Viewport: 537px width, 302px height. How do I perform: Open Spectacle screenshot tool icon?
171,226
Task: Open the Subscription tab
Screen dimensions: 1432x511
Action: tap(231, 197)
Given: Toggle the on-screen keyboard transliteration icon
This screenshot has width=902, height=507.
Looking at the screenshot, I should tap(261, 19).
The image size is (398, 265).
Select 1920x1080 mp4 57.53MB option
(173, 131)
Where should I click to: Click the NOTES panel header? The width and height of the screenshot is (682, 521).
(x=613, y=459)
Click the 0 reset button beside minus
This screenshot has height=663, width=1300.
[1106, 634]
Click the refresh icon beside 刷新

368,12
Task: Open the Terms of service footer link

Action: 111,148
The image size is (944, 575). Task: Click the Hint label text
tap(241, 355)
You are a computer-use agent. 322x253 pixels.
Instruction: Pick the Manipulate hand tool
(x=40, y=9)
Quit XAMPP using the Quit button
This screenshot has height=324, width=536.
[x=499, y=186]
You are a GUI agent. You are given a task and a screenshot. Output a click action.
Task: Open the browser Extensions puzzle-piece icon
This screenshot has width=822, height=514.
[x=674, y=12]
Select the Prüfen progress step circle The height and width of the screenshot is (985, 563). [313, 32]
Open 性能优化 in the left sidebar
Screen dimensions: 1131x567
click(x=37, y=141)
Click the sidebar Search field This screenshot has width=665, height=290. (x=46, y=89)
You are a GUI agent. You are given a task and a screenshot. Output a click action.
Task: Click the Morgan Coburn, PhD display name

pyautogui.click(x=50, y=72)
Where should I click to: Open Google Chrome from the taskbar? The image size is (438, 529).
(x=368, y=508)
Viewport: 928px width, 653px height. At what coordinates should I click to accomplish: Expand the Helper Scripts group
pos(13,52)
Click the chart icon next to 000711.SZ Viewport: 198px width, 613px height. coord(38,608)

______________________________

The task: A faithful retyping of every entry above is the task.

Response to this exercise:
Viewport: 537px width, 302px height. How do I perform: Open Spectacle screenshot tool icon?
171,226
Task: Open the Subscription tab
Screen dimensions: 1432x511
Action: tap(231, 197)
Given: Toggle the on-screen keyboard transliteration icon
This screenshot has width=902, height=507.
Looking at the screenshot, I should tap(261, 19).
The image size is (398, 265).
Select 1920x1080 mp4 57.53MB option
(173, 131)
Where should I click to: Click the NOTES panel header? The width and height of the screenshot is (682, 521).
(x=613, y=459)
Click the 0 reset button beside minus
This screenshot has height=663, width=1300.
[1106, 634]
Click the refresh icon beside 刷新

368,12
Task: Open the Terms of service footer link

Action: 111,148
The image size is (944, 575). Task: Click the Hint label text
tap(241, 355)
You are a computer-use agent. 322x253 pixels.
Instruction: Pick the Manipulate hand tool
(x=40, y=9)
Quit XAMPP using the Quit button
This screenshot has height=324, width=536.
[x=499, y=186]
You are a GUI agent. You are given a task and a screenshot. Output a click action.
Task: Open the browser Extensions puzzle-piece icon
This screenshot has width=822, height=514.
[x=674, y=12]
Select the Prüfen progress step circle The height and width of the screenshot is (985, 563). [313, 32]
Open 性能优化 in the left sidebar
Screen dimensions: 1131x567
click(x=37, y=141)
Click the sidebar Search field This screenshot has width=665, height=290. (x=46, y=89)
You are a GUI agent. You are given a task and a screenshot. Output a click action.
Task: Click the Morgan Coburn, PhD display name

pyautogui.click(x=50, y=72)
Where should I click to: Open Google Chrome from the taskbar? The image size is (438, 529).
(x=368, y=508)
Viewport: 928px width, 653px height. At what coordinates should I click to accomplish: Expand the Helper Scripts group
pos(13,52)
Click the chart icon next to 000711.SZ Viewport: 198px width, 613px height. coord(38,608)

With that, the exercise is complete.